Rather than tell us many of the things we already know, consider pruning some bits so you can add new egotistical bits that will demonstrate the voice of a “beautiful one.” One of the hallmarks of narcissism is to refer to things and assume everyone will understand the reference. “Name dropping” as it were. “Man-splaining.” That would allow your narrator—the ultimate narcissistic—to create mini scenes and quote strange names willy-nilly.
A neurotic voice will help hook readers, and build your authority. In small doses, braggarts are appealing. And by the end we’ll understand the full context for the sad, self-centered narrator, and that ultimate truth will break our hearts. Refer to the scandal over the fact that the woman on the Pioneer Plaque is shown with no vagina. In my youth that was a BIG deal.1 Cite trivia as a means for the narrator to dominate the reader.

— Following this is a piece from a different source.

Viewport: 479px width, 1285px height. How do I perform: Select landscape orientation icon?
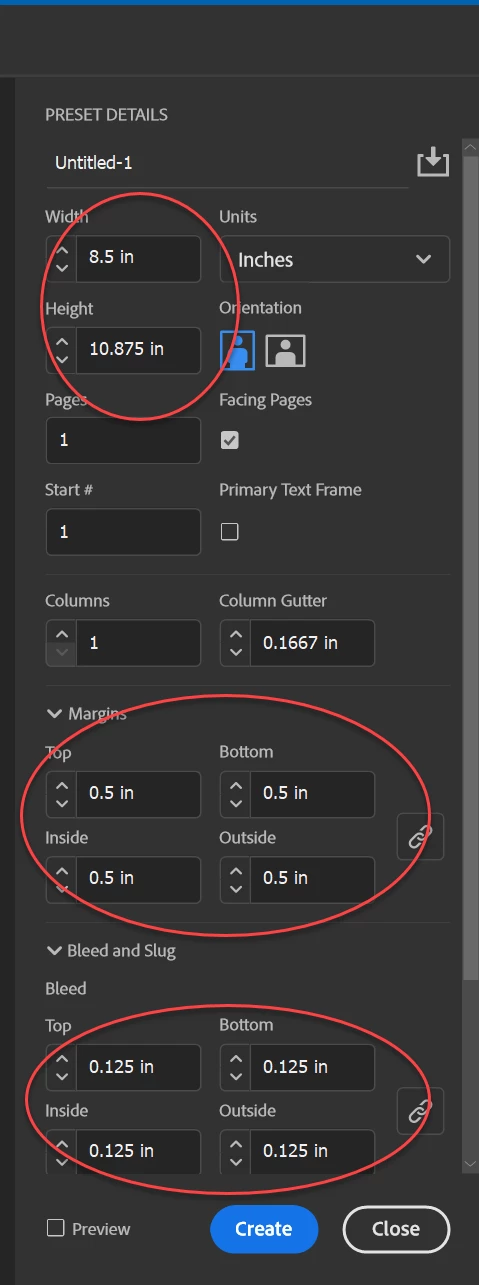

The good news is that you’ve done the heavy lifting. Your idea is excellent and fully framed and sound. If you go back to revise, it’s only the fun part left to revisit. The voice. You’ve built a perfect house… now paint it shocking purple, with orange trim. Become a pushy, (secretly terrified) obnoxious (secretly lonely) vain (secretly despairing) asshole.
From Castaway to Moon, we’ve seen the lone narrator. Let’s see how you can spin the voice to make such a character fresh. It will be fun. I promise. The last human being, the last “beautiful one” deserves such a lofty (secretly tragic) voice.
Consider that reading is a pastime of loners and the lonely, so if you can recast solitude in a new way your readers will adore you.
My eternal thanks to the author for allowing me to discuss this story. In the near future I’ll make a post that’s strictly for writers to submit links. That will give me a pool of work to revisit for similar “Gloves Off” teaching moments.
I promise to be kind, and never to find fault unless I can suggest a valid fix.
It seems that Linda Sagan drew a vagina, but someone at NASA erased it, claiming that male genitalia was okay but a vagina would make it pornographic. A distinction that aliens probably will see as petty and creepy.
A note. If Sinister can nail a good voice, the woo-woo will happen, and the author will never go back to more conventional writing.
Thank you so much Chuck! This was honestly the most insightful and useful critique I've ever received. I'll be sure to be more of an egotistical asshole in the future.